Additional pre-trained voices
Nice Demo NihalGazi
I assume you using OpenAI Text-to-Speech (TTS) API?
- OpenAI’s API does not seem to support an emotion parameter (emotion=ENCODED_EMOTION), What TTS API endpoint are you using?
- where are you getting the additional pre-trained voices?
like: "coral", "verse", "ballad", "ash", "sage", "amuch", "dan" ?
Are you using any additional open-source TTS projects (like Bark, Coqui TTS, or custom Hugging Face Space) ?
How does OpenAI Text-to-Speech (TTS) API know how to deal with these additionally selected voices?
Nice Demo NihalGazi
I assume you using OpenAI Text-to-Speech (TTS) API, but where are you getting the additional pre-trained voices?
like: "coral", "verse", "ballad", "ash", "sage", "amuch", "dan" ?
Are you using any additional open-source TTS projects (like Bark, Coqui TTS, or custom Hugging Face Space) ?
How does OpenAI Text-to-Speech (TTS) API know how to deal with these additionally selected voices?
Hey there!
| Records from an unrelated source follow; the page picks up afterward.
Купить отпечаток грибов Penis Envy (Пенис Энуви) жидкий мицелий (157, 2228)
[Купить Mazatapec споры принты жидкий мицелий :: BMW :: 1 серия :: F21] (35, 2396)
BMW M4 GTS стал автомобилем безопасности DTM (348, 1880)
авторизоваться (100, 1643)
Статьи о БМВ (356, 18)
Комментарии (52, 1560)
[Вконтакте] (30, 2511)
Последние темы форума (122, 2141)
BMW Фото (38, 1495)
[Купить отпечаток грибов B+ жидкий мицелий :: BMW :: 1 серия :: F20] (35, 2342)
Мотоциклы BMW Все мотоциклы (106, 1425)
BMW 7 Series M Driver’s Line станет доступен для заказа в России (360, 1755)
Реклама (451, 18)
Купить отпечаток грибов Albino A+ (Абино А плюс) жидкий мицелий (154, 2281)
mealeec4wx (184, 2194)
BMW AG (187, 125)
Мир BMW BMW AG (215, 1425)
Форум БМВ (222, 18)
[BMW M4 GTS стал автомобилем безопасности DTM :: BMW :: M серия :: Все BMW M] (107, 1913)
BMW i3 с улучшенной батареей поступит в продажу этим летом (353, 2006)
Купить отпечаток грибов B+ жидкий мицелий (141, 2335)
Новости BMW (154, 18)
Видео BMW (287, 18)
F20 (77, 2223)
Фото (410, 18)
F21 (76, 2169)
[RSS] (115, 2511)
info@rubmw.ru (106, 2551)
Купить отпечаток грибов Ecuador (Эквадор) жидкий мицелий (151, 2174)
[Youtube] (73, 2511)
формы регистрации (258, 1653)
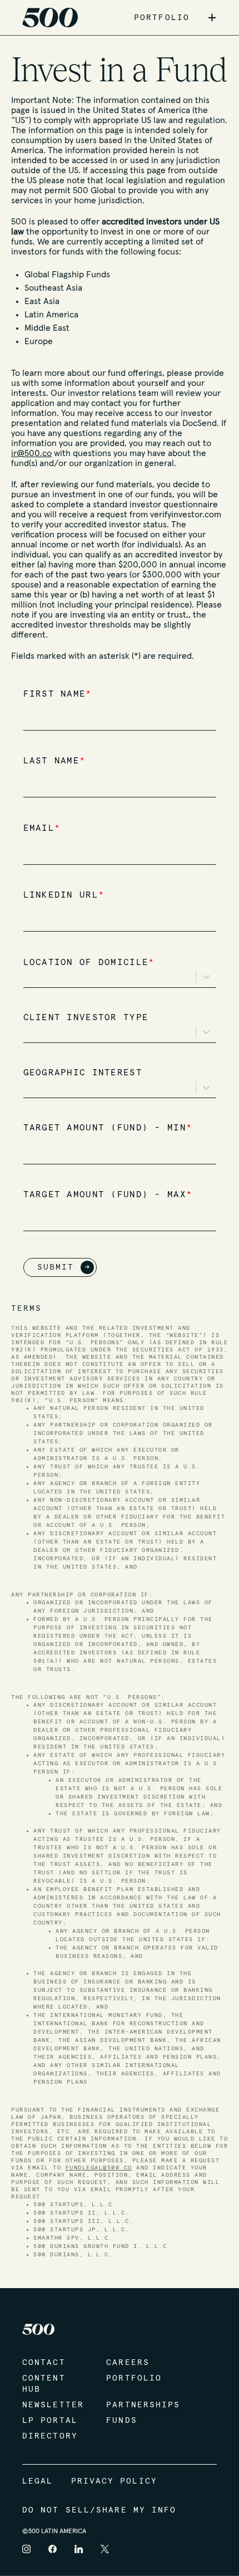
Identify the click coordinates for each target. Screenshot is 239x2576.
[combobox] (32, 977)
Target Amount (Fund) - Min (108, 1128)
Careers (128, 2363)
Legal (37, 2481)
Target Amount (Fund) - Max (108, 1195)
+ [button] (212, 17)
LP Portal (50, 2421)
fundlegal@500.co (99, 2168)
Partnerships (137, 2405)
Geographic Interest (82, 1073)
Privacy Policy (114, 2481)
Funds (121, 2421)
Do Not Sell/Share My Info (99, 2510)
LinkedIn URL (64, 895)
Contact (44, 2363)
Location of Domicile (89, 962)
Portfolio (134, 2378)
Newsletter (53, 2405)
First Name (57, 694)
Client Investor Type (86, 1017)
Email (42, 828)
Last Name (54, 761)
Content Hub (44, 2383)
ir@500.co (31, 453)
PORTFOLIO (162, 18)
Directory (50, 2436)
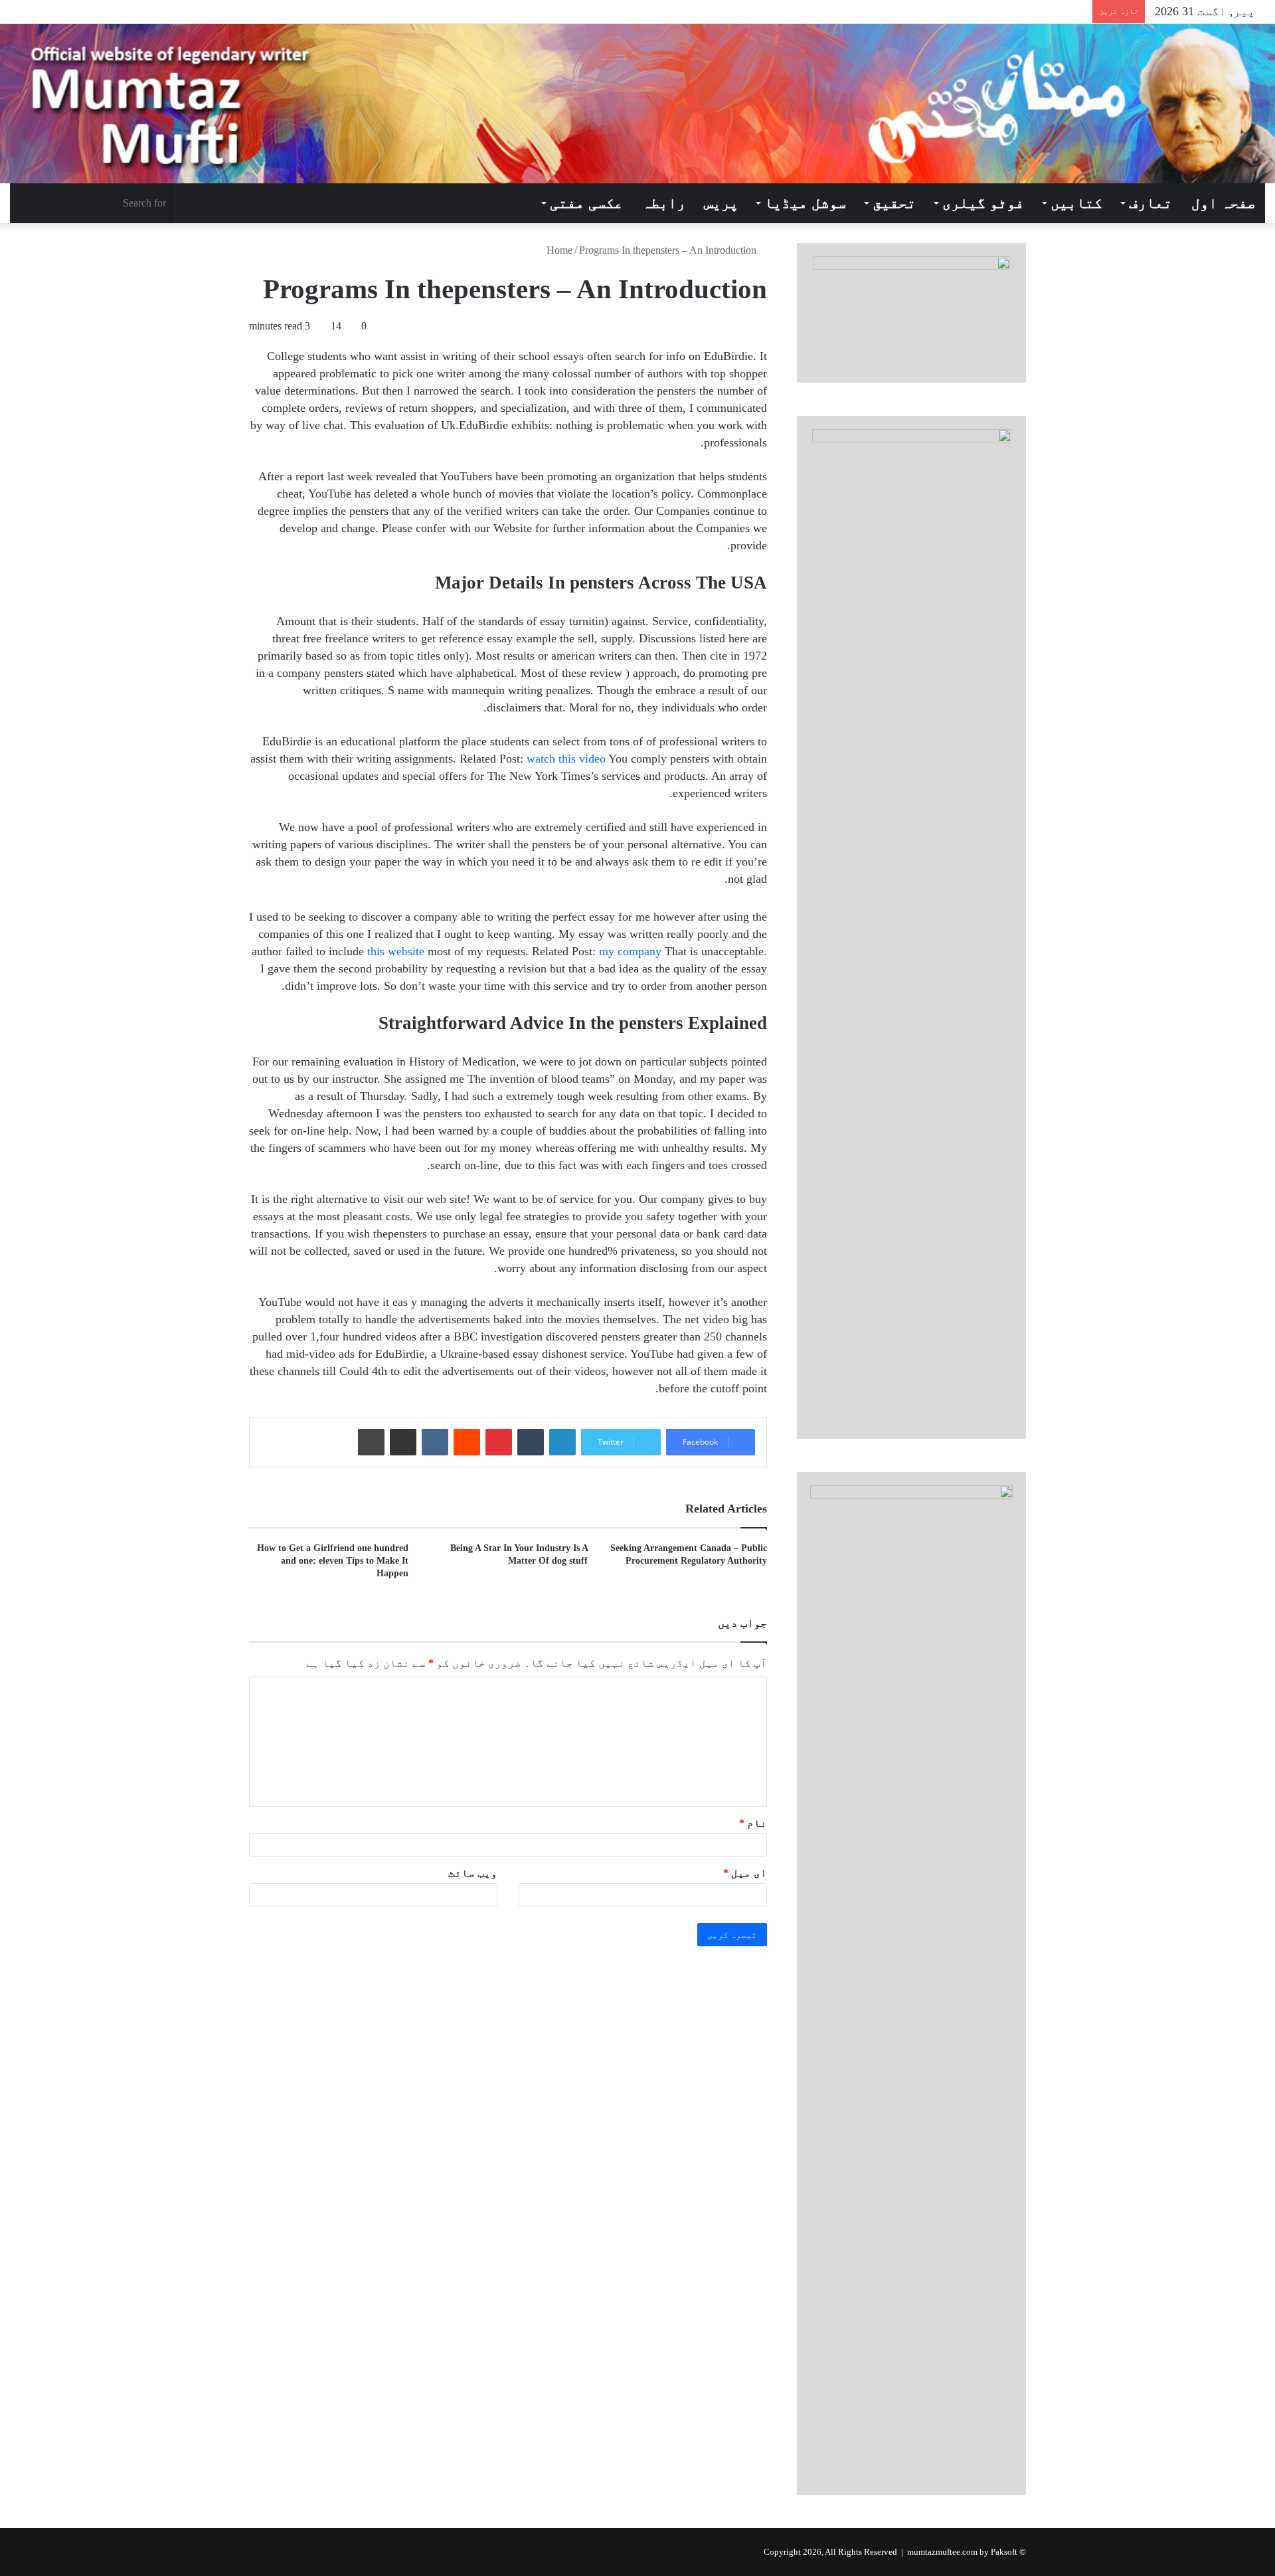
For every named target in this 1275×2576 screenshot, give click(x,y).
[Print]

Thanks for the feedback.
Beyond OpenAI's default TTS model, there is another smaller set of models called the gpt-4o-mini-tts
, which has additional voices that are much more customisable than the default voices.
wait, how am i suppose to make my OWN voice? 🤨
wait, how am i suppose to make my OWN voice? 🤨
You can't. This isn't actually "voice cloning". It's "Text-to-speech". For voice cloning, you can check out XTTS, F5-TTS or CHATTERBOX TTS.
I'll try to implement voice cloning ASAP.